FORT LAUDERDALE, Fla. -- The news that New Orleans would host the 2013 Super Bowl almost prompted joyous Saints owner Tom Benson to break out his parasol and skip, hop and do-wah-diddy down the halls of the Ritz-Carlton Hotel, where his peers voted for his hurricane-ravaged city to host the biggest annual football game of the year.
New Orleans is meandering through a rebirth. By the time it hosts its 10th Super Bowl -- and first since 2002 -- the change in its appearance, yet hopefully not its soul, should be somewhat complete. The same could be said about the NFL when it revisits Frenchman's Street, the French Quarter, Gentilly, the Garden District and, of course, the Superdome for its grandest game of the season.
One of the city's most famous sons, Peyton Manning, might not even be playing by then. His brother, Eli, will be a seasoned veteran. The home team might not be coached by Sean Payton, quarterbacked by Drew Brees or have Reggie Bush or Jeremy Shockey on its roster.
This country might have a different president.
Think about this: As befuddling to some as it was to see the Arizona Cardinals in the Super Bowl in 2009, it's not out of the question to think that they could be a team to beat four years from now -- if Matt Leinart or another quarterback takes over for Kurt Warner and if Pro Bowl safety Adrian Wilson can still play at a high level or turns things over to Antrel Rolle.

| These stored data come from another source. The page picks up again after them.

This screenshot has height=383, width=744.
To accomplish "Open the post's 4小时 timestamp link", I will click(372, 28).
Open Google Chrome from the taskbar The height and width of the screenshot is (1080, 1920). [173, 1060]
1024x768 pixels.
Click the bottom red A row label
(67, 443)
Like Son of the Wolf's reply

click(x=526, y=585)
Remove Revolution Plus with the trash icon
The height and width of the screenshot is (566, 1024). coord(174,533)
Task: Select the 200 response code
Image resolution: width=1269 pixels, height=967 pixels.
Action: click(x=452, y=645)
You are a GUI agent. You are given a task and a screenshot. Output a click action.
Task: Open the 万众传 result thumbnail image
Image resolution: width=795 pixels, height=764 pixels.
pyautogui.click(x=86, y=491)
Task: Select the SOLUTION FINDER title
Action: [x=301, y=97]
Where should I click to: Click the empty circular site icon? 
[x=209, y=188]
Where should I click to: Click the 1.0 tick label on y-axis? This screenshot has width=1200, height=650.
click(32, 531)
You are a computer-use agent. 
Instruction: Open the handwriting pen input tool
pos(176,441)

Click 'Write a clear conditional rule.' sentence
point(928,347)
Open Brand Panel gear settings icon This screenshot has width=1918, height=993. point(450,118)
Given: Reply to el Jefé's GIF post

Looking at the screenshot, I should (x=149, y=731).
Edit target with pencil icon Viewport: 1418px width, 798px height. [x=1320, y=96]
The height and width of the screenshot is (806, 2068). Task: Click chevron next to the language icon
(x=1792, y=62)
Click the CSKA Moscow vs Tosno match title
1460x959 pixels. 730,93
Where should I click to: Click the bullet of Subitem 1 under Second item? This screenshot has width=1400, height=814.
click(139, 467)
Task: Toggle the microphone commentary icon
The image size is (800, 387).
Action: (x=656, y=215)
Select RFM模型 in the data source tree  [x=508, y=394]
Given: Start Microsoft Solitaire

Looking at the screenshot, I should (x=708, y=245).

Warner, by the way, was the losing quarterback in the last Super Bowl played in New Orleans seven years ago, when the New England Patriots beat the St. Louis Rams on Adam Vinatieri's 48-yard field goal as time expired.
The Cardinals' offensive and defensive lines are relatively young, and their running backs -- Tim Hightower and Chris "Beanie" Wells -- have a combined one year of experience right now. Wide receivers Larry Fitzgerald and Anquan Boldin will have some age in 2013 and might be past their prime by then, but they still could be more than productive.
Quarterback Jay Cutler still could be in his prime, and, by then, you have to figure the Chicago Bears would have found him some wide receivers. His running back, Matt Forte, played at Tulane, which is located in New Orleans, just two years ago and still might have plenty of tread to make a sweet homecoming.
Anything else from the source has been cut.